I'm new to both Python and bioinformatics, but I'm working my way through the rosalind.info web site to learn some of both. You do this with a suffix tree. A suffix tree (see http://en.wikipedia.org/wiki/Suffix_tree) is the magical data structure that makes all things possible in bioinformatics. You quickly locate common substrings in multiple long sequences. Suffix trees only require linear time, so length 10,000,000 is feasible.
So first find the reverse complement of the sequence. Then put both into the suffix tree, and find the common substrings between them (of some minimum length).
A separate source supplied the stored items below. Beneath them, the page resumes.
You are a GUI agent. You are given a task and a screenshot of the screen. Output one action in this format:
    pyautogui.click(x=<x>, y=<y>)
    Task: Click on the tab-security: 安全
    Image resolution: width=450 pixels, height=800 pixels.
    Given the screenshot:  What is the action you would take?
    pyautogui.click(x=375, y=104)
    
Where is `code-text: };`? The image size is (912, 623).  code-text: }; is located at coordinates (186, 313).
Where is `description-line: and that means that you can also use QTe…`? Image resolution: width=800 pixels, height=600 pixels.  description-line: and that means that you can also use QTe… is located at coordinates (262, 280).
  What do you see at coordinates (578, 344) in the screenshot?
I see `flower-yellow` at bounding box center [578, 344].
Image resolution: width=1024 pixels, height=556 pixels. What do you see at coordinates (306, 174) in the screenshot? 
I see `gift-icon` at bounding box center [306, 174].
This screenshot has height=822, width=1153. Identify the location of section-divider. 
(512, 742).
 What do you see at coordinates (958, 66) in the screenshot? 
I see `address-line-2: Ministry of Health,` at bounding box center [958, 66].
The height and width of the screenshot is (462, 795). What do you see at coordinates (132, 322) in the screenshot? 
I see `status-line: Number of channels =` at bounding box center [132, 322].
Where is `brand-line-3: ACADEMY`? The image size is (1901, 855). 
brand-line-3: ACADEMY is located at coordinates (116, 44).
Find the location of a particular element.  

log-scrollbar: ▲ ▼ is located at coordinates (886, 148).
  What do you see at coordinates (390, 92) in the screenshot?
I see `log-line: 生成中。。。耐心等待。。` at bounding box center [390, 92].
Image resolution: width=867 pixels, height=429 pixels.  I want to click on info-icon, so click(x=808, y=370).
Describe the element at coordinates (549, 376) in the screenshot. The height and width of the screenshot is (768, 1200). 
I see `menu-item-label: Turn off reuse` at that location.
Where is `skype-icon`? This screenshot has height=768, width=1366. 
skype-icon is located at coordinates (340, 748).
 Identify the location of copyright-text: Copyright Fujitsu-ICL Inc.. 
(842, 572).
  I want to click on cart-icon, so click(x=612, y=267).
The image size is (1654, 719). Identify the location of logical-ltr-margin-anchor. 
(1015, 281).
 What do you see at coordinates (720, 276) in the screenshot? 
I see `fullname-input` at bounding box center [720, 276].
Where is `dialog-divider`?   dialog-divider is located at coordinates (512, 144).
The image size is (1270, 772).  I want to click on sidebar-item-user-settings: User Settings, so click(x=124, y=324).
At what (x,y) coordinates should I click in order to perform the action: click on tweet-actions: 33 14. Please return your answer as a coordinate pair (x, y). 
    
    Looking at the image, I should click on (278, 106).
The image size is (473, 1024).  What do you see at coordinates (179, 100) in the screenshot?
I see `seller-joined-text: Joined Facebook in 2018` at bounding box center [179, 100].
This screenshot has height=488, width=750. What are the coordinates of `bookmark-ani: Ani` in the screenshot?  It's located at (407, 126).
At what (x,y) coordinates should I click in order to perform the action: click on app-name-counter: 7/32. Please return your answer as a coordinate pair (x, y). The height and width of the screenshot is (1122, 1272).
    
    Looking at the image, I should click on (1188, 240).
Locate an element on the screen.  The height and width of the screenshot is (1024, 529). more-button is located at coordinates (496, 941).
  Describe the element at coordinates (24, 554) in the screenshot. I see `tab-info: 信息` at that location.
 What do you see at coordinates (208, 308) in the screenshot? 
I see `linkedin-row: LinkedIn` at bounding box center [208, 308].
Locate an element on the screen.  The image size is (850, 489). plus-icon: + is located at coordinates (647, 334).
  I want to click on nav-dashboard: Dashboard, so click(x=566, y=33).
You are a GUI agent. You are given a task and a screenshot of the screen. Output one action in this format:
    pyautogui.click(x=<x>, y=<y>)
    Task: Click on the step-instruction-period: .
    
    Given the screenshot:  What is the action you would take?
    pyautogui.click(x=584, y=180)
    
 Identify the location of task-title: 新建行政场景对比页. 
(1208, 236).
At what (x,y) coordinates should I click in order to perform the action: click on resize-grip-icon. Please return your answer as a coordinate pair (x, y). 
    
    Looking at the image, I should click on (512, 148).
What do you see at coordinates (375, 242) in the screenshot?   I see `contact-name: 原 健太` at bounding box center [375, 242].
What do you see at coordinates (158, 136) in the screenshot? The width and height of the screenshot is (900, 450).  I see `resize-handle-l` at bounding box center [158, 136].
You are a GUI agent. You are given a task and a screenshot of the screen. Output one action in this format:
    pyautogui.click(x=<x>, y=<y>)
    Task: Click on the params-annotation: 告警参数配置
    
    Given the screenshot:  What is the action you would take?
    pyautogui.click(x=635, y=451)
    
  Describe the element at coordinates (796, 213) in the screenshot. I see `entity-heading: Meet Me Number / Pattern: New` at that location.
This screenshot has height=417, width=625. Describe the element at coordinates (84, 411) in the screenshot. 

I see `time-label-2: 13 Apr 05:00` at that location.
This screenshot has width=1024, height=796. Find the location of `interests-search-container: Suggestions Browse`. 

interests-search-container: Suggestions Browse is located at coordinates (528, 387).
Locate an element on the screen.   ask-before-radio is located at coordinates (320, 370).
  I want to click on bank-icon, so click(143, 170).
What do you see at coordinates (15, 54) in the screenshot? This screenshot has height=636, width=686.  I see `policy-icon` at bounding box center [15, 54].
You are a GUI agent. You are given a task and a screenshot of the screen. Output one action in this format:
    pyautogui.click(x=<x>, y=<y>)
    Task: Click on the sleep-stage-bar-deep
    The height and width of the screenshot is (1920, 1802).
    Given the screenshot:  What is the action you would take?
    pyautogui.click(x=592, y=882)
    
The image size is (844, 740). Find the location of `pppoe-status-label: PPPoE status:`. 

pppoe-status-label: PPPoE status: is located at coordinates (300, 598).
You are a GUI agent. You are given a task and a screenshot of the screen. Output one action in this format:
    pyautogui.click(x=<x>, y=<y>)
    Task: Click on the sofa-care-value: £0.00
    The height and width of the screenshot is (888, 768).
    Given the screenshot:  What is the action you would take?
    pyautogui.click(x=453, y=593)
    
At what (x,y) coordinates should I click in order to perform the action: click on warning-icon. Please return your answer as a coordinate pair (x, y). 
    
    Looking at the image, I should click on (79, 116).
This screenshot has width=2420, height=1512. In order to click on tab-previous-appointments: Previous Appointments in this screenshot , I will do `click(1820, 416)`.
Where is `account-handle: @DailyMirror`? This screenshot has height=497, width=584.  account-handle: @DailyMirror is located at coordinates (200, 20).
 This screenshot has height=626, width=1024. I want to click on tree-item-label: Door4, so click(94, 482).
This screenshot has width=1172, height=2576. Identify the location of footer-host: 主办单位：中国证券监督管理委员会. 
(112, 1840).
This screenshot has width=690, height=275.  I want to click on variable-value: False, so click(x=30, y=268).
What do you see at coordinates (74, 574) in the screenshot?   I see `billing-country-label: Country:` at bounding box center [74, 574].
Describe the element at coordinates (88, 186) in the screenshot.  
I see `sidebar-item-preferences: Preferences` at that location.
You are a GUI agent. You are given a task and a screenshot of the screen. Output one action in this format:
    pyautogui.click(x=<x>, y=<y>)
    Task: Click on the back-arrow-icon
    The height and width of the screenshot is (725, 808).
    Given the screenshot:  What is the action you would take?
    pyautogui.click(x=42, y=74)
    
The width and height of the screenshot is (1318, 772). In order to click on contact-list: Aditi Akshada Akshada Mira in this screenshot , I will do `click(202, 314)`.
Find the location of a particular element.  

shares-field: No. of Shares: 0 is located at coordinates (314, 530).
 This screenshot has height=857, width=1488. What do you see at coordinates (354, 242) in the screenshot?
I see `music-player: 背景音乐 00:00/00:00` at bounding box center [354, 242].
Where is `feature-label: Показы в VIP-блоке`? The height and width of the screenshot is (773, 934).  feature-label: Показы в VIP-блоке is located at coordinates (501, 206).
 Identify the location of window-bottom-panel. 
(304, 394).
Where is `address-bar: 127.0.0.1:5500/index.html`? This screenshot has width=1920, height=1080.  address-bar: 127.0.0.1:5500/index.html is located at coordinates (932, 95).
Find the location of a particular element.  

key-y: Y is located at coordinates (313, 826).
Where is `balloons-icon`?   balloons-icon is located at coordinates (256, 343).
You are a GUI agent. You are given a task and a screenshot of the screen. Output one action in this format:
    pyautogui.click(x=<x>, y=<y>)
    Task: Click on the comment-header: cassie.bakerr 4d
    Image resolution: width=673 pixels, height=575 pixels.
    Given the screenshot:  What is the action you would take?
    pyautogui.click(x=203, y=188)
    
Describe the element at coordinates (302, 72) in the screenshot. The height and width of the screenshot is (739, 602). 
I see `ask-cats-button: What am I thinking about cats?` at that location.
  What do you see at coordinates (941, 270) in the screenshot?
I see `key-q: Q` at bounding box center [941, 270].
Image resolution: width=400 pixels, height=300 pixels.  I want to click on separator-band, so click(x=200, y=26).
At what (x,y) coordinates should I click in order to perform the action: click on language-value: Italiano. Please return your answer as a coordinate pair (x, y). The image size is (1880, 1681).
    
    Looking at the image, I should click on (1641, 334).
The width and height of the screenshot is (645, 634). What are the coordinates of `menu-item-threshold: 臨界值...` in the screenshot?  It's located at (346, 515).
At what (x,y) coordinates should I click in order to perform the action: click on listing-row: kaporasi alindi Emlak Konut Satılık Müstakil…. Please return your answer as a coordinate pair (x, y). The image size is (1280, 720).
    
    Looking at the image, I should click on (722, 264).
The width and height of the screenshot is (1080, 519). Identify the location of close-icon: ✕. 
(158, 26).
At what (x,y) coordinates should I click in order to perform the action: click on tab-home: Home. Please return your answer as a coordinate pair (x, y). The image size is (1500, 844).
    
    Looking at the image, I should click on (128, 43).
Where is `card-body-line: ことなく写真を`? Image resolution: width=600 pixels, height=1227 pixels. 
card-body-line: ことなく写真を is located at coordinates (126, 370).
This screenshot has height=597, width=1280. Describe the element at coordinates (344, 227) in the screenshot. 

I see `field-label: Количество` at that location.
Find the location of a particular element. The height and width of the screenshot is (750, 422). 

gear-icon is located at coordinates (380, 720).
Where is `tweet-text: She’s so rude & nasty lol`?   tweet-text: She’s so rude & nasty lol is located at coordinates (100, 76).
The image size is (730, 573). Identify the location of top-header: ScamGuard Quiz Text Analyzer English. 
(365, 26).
The code below uses this suffix tree implementation: http://www.daimi.au.dk/~mailund/suffix_tree.html. It's written in C with Python bindings. It won't handle a large number of sequences, but two is no problem. However I can't say whether this will handle length 10,000,000.
from suffix_tree import GeneralisedSuffixTree
baseComplement = { 'A' : 'T', 'C' : 'G', 'G' : 'C', 'T' : 'A' }
def revc(seq):
return "".join([baseComplement[base] for base in seq[::-1]])
data = "AGGGTTTCCCTGACCTTCACTGCAGGTCATGCA"
# revc TGCATGACCTGCAGTGAAGGTCAGGGAAACCCT
# 012345678901234567890123456789012
# 1 2 3
minlength = 6
n = len(data)
tree = GeneralisedSuffixTree([data, revc(data)])
for shared in tree.sharedSubstrings(minlength):
#print shared
_, start, stop = shared[0]
seq = data[start:stop]
_, rstart, rstop = shared[1]
rseq = data[n-rstop:n-rstart]
print "Match: {0} at [{1}:{2}] and {3} at [{4}:{5}]".format(seq, start, stop, rseq, n-rstop, n-rstart)
This produces output
Match: AGGTCA at [23:29] and TGACCT at [10:16]
Match: TGACCT at [10:16] and AGGTCA at [23:29]
Match: CTGCAG at [19:25] and CTGCAG at [19:25]
It finds each match twice, once from each end. And there's a reverse palindrome in there, too!